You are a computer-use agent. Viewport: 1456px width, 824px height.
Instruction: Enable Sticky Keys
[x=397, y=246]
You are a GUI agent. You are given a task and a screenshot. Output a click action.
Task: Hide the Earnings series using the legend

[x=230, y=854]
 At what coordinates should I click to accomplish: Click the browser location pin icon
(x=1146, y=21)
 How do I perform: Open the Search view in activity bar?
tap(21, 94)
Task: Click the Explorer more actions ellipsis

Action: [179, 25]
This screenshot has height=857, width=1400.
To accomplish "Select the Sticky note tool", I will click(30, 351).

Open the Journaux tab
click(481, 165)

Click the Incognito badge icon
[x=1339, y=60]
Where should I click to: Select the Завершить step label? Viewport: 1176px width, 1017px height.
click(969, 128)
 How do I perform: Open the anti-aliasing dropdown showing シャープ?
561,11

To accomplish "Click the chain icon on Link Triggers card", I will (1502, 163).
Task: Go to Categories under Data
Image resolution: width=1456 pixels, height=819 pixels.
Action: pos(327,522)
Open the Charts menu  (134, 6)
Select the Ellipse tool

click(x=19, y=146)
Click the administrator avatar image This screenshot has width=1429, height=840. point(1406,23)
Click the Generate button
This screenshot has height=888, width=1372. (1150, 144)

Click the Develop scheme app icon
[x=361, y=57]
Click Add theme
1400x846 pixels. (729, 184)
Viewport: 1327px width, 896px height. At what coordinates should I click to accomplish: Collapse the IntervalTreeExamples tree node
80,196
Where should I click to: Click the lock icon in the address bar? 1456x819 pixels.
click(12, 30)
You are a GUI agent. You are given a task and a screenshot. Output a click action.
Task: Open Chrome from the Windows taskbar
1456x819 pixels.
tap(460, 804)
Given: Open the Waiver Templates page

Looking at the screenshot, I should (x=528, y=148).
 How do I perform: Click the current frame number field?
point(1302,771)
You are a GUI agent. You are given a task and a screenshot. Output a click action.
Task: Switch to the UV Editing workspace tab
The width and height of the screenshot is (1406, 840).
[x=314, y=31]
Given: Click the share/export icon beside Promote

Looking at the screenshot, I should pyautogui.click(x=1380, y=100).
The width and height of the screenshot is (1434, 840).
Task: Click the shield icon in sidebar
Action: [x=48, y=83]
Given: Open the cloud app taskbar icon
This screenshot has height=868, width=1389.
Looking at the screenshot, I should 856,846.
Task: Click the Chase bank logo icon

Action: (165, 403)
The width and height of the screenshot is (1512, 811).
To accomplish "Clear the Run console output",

* [AIM OF THE EXERCISE] Report every line above that has the string "will" in it.

* [ANSWER FOR THE TASK]
To accomplish "Select the Sticky note tool", I will click(30, 351).
To accomplish "Click the chain icon on Link Triggers card", I will (1502, 163).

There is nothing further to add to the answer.